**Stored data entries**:
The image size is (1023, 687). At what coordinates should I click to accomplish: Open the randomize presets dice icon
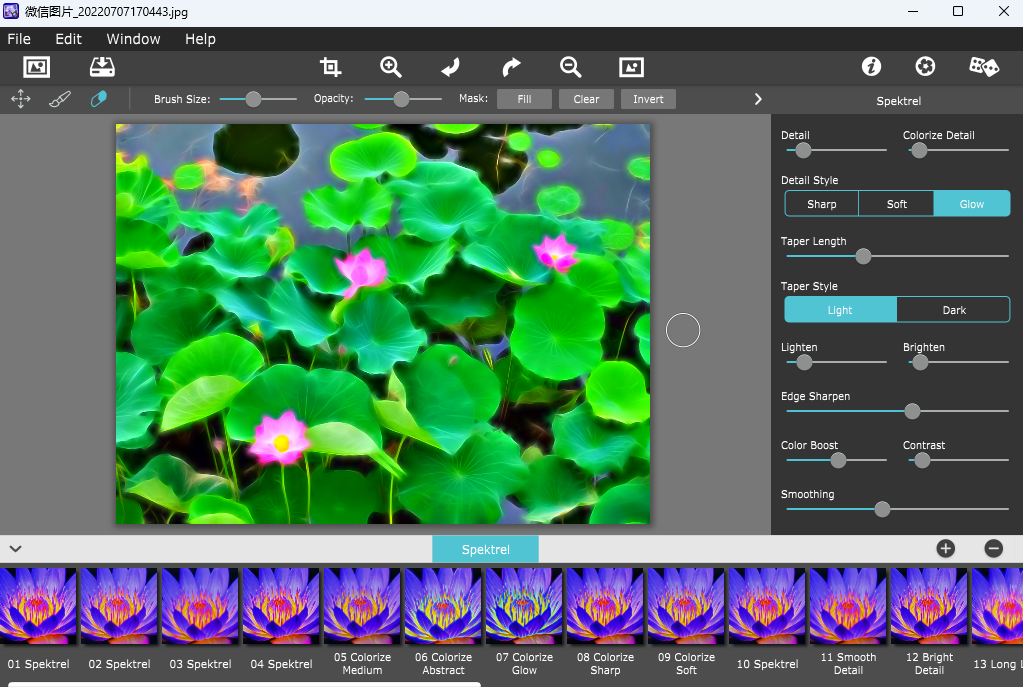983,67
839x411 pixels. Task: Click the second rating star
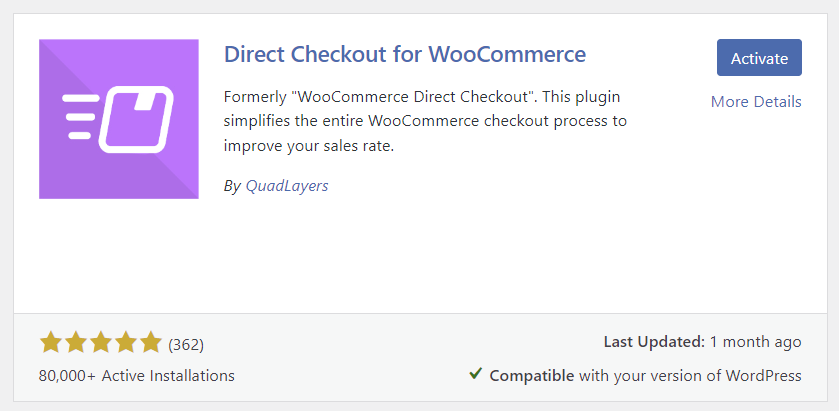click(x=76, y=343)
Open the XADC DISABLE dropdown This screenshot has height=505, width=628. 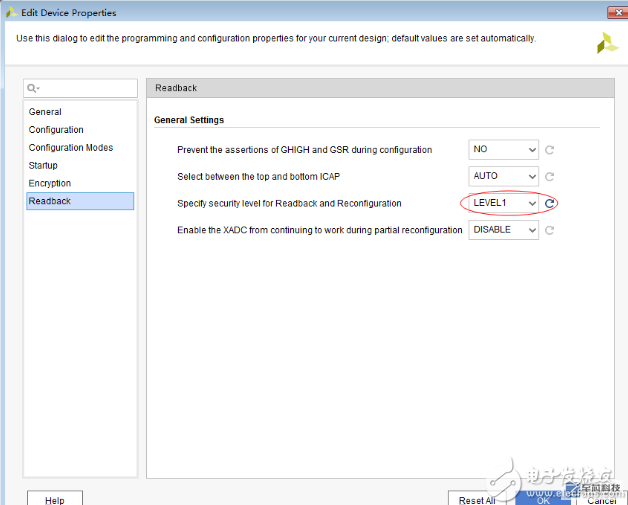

**Exercise instructions**: Copy out all of the entries exactly as they stand, with no pictures in your copy.

**Your solution**:
The image size is (1023, 687). At what coordinates should I click to accomplish: Open the randomize presets dice icon
983,67
839x411 pixels. Task: Click the second rating star
click(x=76, y=343)
Open the XADC DISABLE dropdown This screenshot has height=505, width=628. 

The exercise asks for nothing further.